The American Diabetes Association has been posting a series of online webinars with experts discussing COVID-19 and diabetes-related topics, including three thus far specifically addressing aspects of inpatient glycemic management.

And "front-door" guidance, which is subject to revision, has been published online by Diabetes UK.

For its part, the US Food and Drug Administration (FDA) has issued guidance permitting home-use blood glucose meters in the hospital setting among patients with COVID-19.

The agency has also allowed two continuous glucose monitoring (CGM) devices — the Dexcom G6 and Abbott FreeStyle Libre — to be used in hospital during the pandemic, despite neither being officially approved for hospital use. Both CGM companies are also donating some of their supplies to hospitals on request and offering others at reduced prices.

Meanwhile, clinicians on the front lines have told Medscape Medical News that they're seeing extreme levels of insulin resistance, hyperglycemia, and DKA — both hyperglycemic and euglycemic — in COVID-19 patients with type 1 and type 2 diabetes, and far more than the usual numbers of new-onset cases of both types of diabetes.   

And, as the Diabetes UK document notes, COVID-19 "precipitates atypical presentations of diabetes emergencies (eg, mixed DKA and hyperosmolar states)." 

Shivani Agarwal, MD, director of the Supporting Emerging Adults with Diabetes Program at Albert Einstein College of Medicine, Bronx, New York City, participated in an ADA town hall on inpatient care of people with COVID-19 and diabetes that was posted online April 7.

Speaking with Medscape Medical News this week, she said: "At the time [of the town hall], I'd seen a lot of new-onset [diabetes], but not as much as I've seen now."
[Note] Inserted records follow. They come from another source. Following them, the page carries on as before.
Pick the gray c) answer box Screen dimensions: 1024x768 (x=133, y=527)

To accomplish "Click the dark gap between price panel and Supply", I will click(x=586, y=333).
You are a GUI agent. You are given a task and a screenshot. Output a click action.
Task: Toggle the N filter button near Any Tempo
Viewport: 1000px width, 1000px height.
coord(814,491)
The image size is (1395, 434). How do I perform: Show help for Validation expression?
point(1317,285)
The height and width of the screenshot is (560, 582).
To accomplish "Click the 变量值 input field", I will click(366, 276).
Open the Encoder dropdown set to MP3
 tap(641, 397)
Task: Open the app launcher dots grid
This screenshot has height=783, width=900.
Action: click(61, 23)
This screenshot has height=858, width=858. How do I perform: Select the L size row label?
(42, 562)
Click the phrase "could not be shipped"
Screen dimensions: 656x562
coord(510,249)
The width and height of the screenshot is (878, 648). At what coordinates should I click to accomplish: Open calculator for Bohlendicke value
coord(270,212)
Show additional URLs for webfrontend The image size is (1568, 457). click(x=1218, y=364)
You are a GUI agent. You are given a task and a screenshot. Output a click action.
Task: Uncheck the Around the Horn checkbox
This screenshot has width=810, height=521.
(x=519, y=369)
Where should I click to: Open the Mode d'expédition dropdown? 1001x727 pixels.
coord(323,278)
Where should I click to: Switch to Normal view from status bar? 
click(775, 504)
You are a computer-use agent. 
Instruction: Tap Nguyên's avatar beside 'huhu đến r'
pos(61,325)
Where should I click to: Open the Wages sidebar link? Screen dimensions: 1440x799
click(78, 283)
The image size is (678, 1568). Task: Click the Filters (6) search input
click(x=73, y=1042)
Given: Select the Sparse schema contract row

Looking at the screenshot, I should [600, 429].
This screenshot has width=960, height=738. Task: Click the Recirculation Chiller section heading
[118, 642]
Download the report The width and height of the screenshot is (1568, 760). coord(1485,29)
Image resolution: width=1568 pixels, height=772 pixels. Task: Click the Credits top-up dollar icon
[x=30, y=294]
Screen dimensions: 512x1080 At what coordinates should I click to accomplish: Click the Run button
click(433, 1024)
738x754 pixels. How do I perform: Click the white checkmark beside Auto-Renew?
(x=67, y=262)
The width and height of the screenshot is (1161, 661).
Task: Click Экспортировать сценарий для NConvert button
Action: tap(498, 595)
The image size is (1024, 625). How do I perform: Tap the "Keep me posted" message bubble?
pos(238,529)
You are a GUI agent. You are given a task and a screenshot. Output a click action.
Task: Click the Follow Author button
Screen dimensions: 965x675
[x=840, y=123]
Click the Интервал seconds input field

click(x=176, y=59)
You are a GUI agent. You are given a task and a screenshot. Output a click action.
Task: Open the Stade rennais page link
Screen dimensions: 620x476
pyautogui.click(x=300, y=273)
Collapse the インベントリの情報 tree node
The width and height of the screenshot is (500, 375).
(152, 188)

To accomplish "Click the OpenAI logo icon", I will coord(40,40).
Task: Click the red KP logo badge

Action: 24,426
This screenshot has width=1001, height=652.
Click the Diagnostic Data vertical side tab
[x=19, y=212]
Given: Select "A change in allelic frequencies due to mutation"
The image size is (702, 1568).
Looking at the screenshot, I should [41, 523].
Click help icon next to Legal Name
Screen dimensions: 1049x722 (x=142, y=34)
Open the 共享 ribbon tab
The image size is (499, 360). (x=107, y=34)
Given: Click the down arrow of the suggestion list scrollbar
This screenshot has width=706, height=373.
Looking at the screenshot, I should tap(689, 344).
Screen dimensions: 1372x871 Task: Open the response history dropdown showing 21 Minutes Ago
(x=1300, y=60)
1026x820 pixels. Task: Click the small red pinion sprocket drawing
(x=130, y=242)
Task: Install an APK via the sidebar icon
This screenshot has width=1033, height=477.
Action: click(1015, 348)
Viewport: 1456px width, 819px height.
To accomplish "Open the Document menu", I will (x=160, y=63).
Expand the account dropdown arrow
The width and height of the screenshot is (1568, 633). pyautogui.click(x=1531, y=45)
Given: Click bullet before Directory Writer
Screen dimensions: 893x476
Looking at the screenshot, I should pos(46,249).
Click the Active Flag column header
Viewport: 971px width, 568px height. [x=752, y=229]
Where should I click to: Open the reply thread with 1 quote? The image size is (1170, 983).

"In the Bronx, we have a large population of ketosis-prone type 2 diabetes. We're seeing a huge DKA spike with type 1 and type 2, in about equal amounts. It's really remarkable," Agarwal noted.

She said it's possible that the virus could be directly attacking the islets, which had been reported in the 2003 outbreak of severe acute respiratory syndrome (SARS).

Another theory, she said, is that "the cytokine storm associated with COVID-19 is just overwhelming the system in a way that other infections don't."

Given the rapidly evolving situation, what follows are some of the topics that experts have been grappling with, and some tentative current areas of consensus.

Before Hospital Admission

Physicians agree that if patients with diabetes are heading to the hospital with suspected COVID-19, they should bring everything they can — all the equipment they currently use, including glucose meters, test strips, and CGM, and insulin pump supplies.

And to keep things simple, this includes insulin, particularly if the patient is taking a type not typically available on hospital formularies, such as insulin degludec (Tresiba, Novo Nordisk) or faster insulin aspart (Fiasp, Novo Nordisk), said Irl Hirsch, MD, professor and diabetes treatment and teaching chair at the University of Washington, Seattle.

At his institution, "If the patient doesn't have to go on intravenous insulin and they bring their insulin with them, we keep them on it so we don't have to do any transitioning," he told Medscape Medical News.

"The big one is degludec — transitioning from that to glargine [Lantus, Sanofi] or detemir [Levemir, Novo Nordisk] is really ugly," he explained. 

Stopping Meds, Particularly SGLT2 Inhibitors

Both Hirsch and Agarwal said they generally agree with much of the guidance outlined in the Diabetes UK "front door" algorithm.

One particular area of consensus is that sodium-glucose cotransporter 2 (SGLT2) inhibitors should be stopped in ALL patients admitted to hospital with COVID-19, due to the increased risk for euglycemic DKA with those agents.

There is also some agreement that other noninsulin glucose-lowering medications be stopped as well.

"I think there's just too much variation in their renal function, they're all getting imaging, I think it's too much of a risk with any of those," said Agarwal.

She noted there are now studies of dipeptidyl peptidase 4 (DPP-4) inhibitors in people with type 2 diabetes to see if they can help with diabetes control and reduce the severity of the COVID-19 infection.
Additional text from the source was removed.